■ THE EXERCISE: Repeat the rows word for word, from the line with "Open the Copy tag option" through the end of the rows, both ends included. Leave the pictures out of your answer.

■ MATERIAL:
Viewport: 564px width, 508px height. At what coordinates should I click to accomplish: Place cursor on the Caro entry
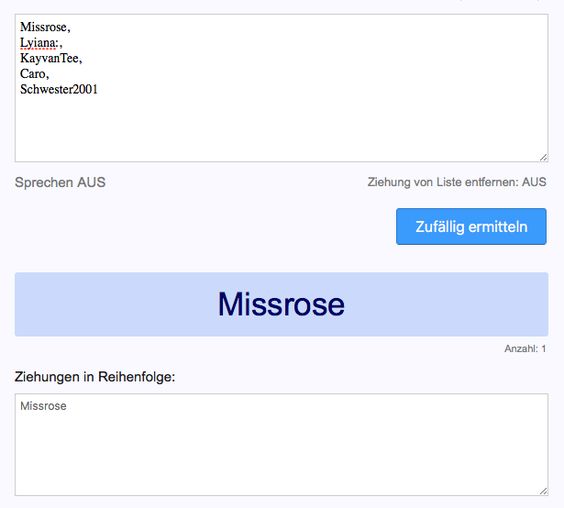point(32,74)
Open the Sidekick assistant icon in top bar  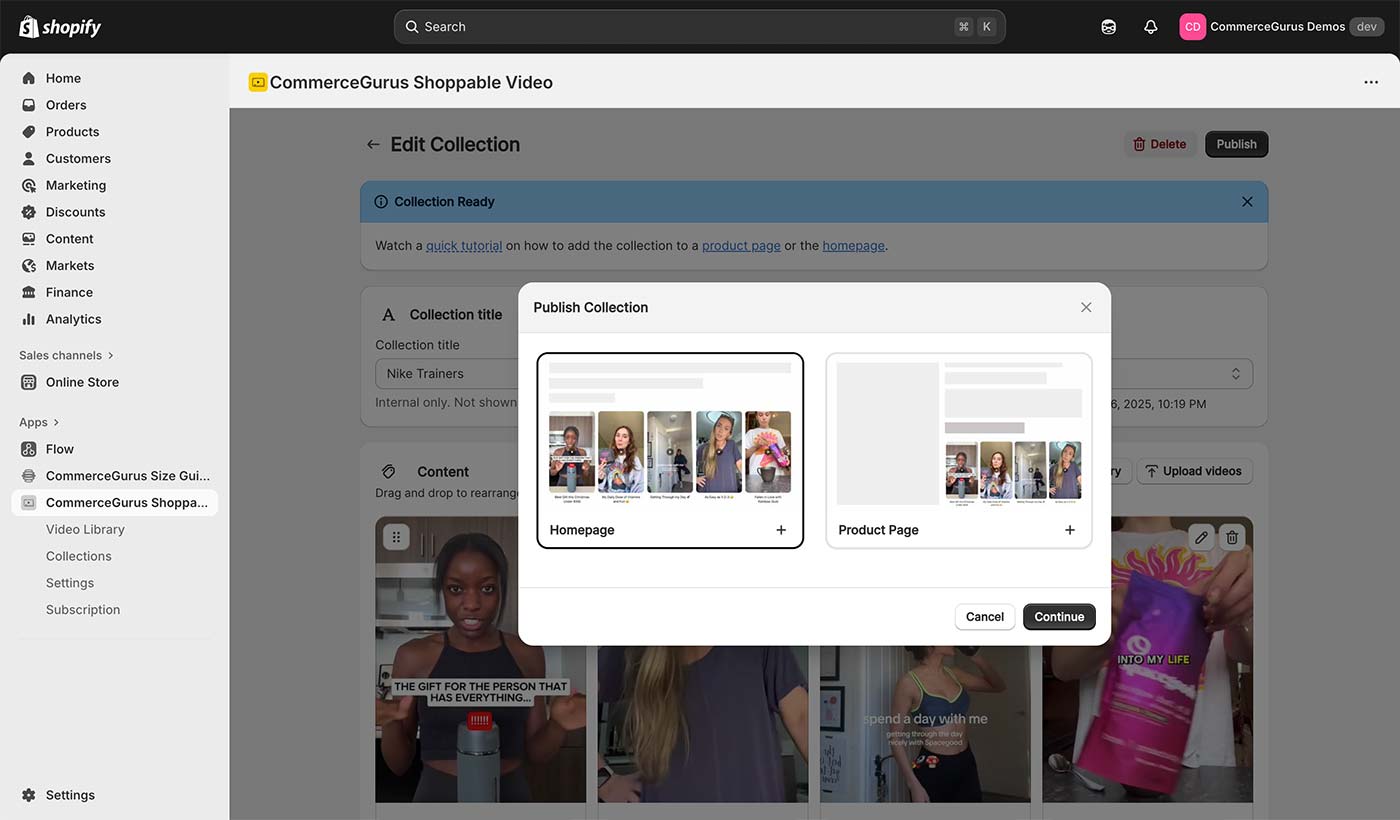tap(1108, 27)
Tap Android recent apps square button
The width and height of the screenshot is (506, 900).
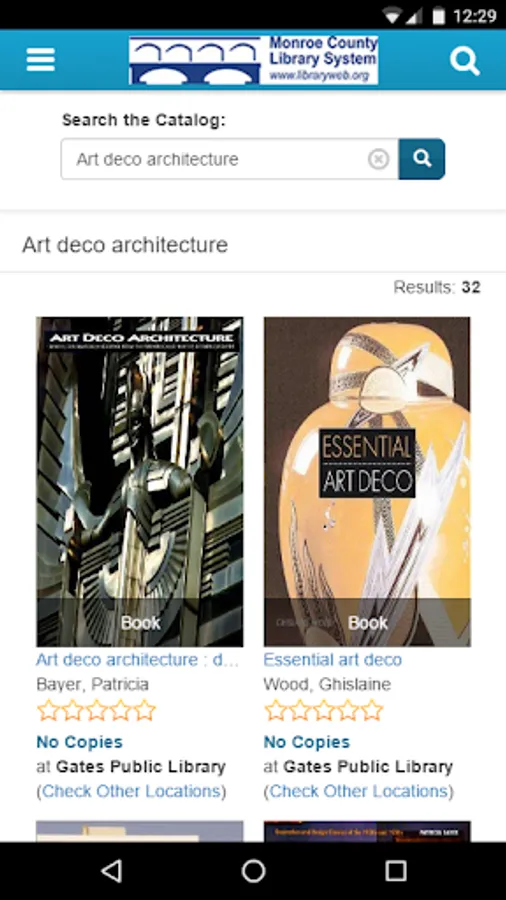coord(395,871)
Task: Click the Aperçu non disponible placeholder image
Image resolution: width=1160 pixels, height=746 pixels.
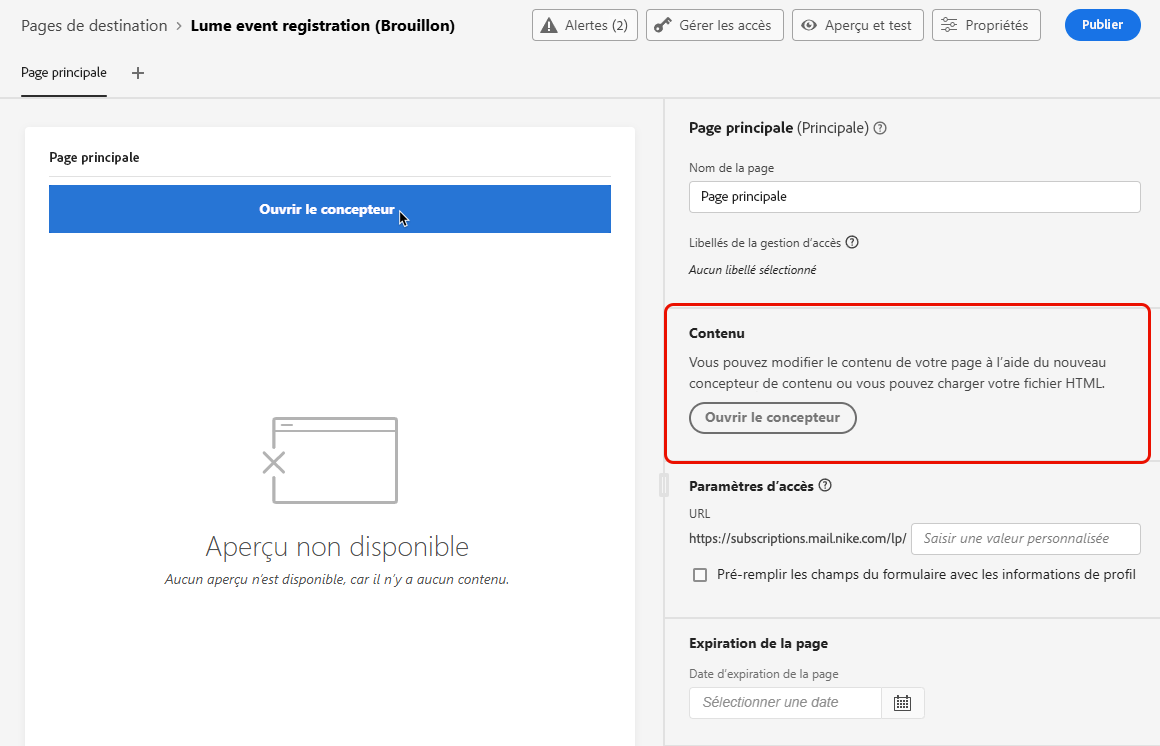Action: click(x=330, y=460)
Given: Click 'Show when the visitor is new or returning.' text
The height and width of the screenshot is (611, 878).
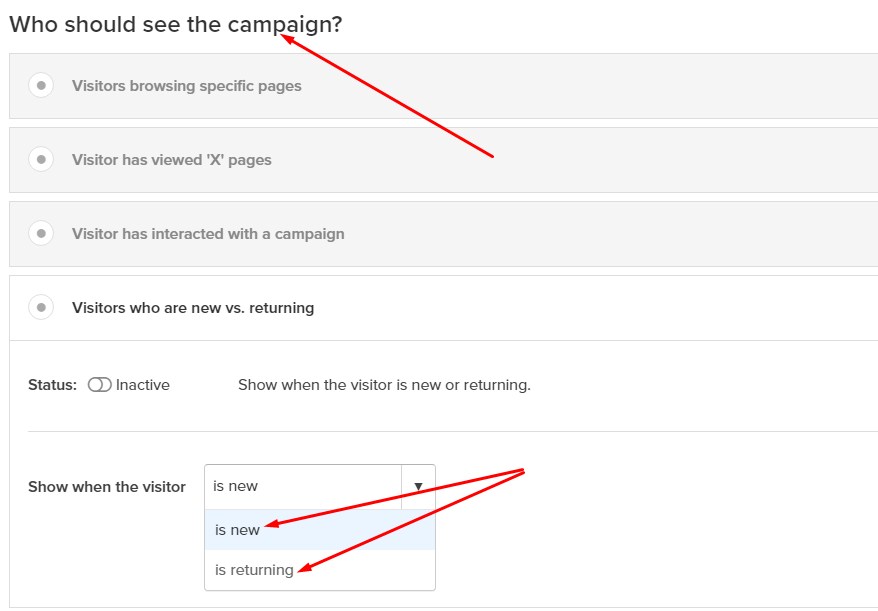Looking at the screenshot, I should point(384,385).
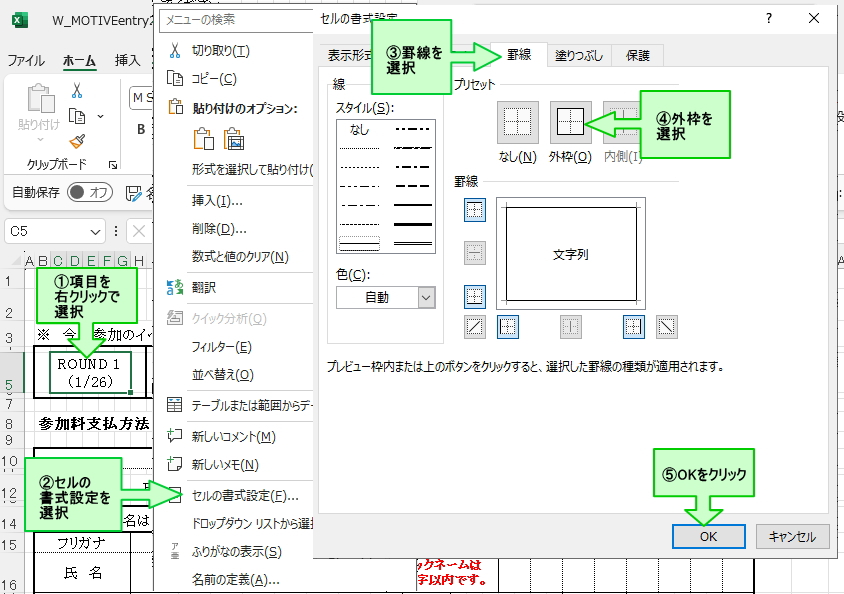Turn on the 自動保存 autosave switch

click(x=90, y=192)
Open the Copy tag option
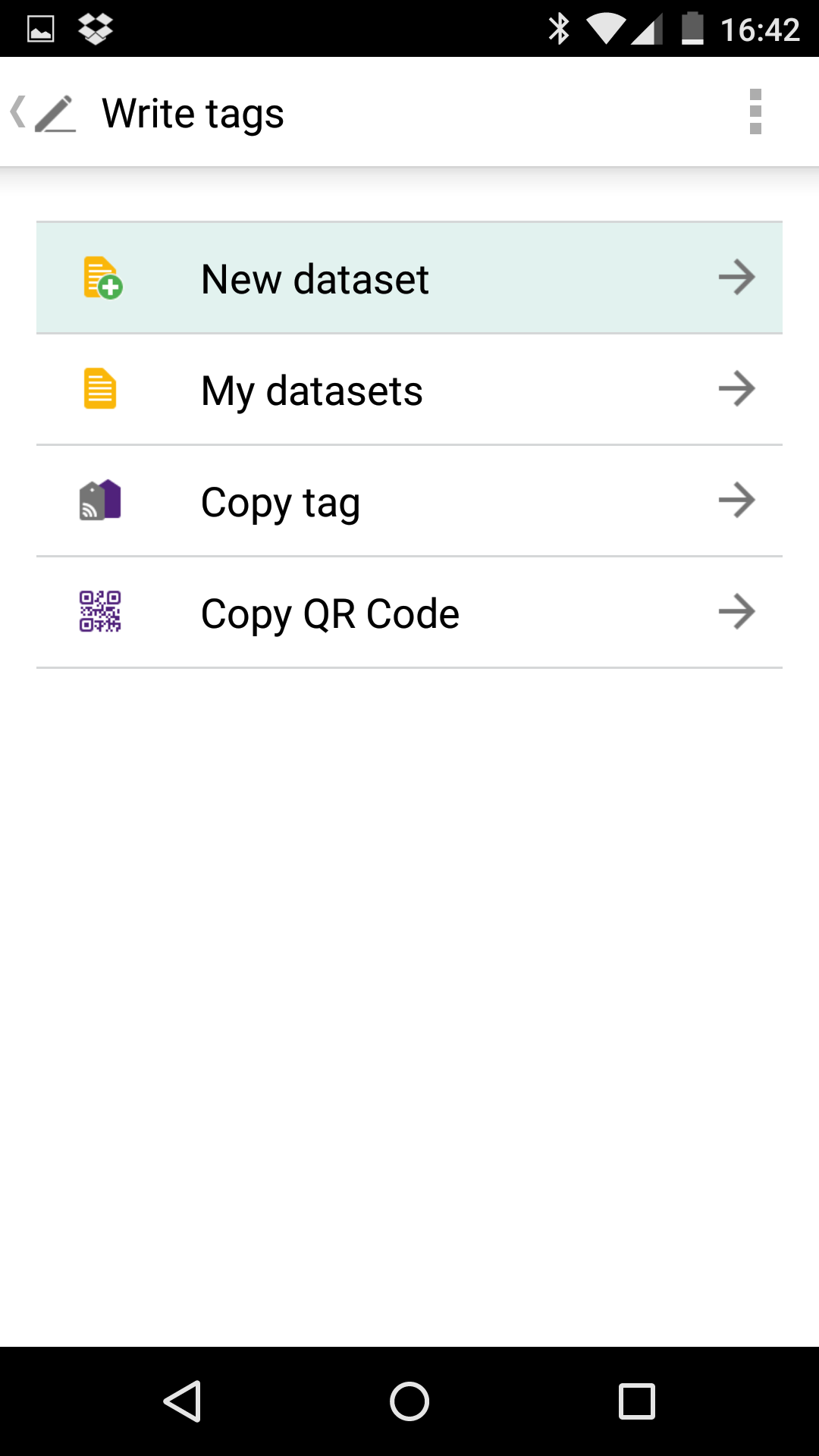 [x=410, y=500]
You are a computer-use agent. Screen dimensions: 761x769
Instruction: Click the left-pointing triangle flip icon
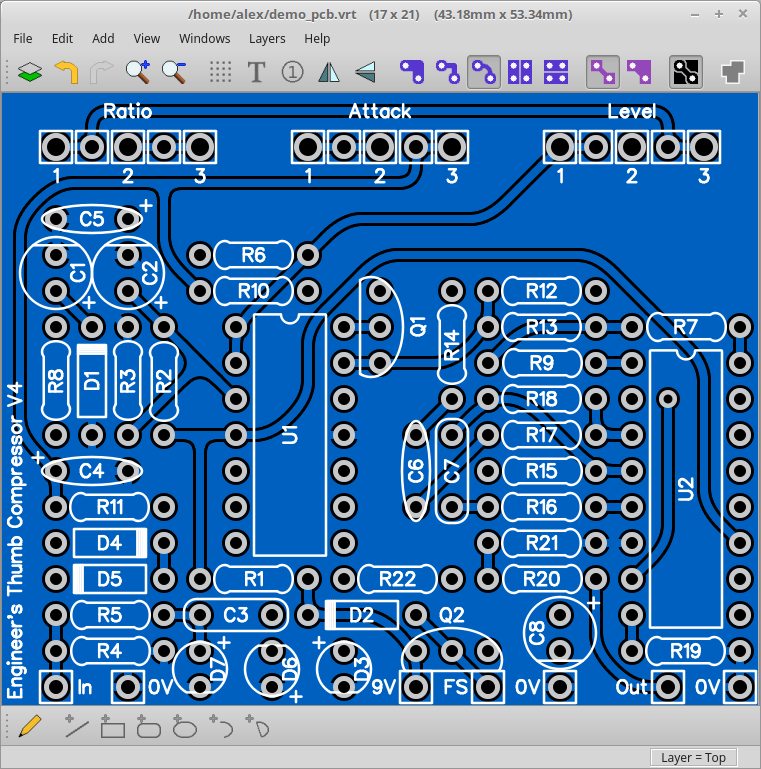pyautogui.click(x=366, y=72)
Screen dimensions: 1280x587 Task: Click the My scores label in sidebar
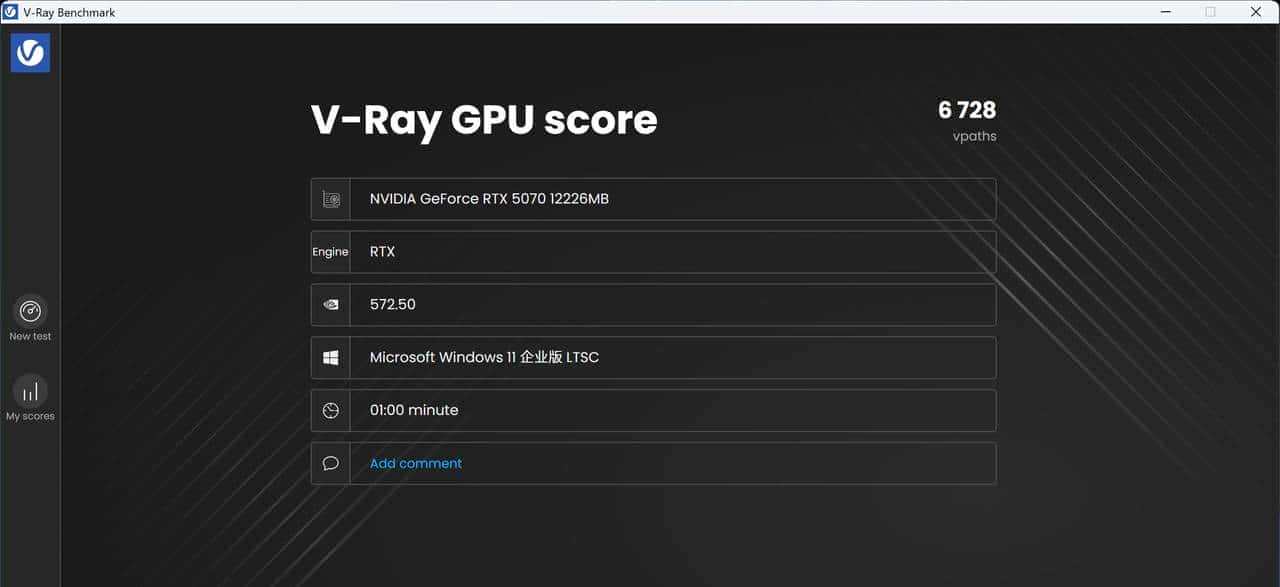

■ EXERCISE SOLUTION:
Open the Copy tag option
 [x=410, y=500]
You are a computer-use agent. Screen dimensions: 761x769
Instruction: Click the left-pointing triangle flip icon
pyautogui.click(x=366, y=72)
Screen dimensions: 1280x587 Task: Click the My scores label in sidebar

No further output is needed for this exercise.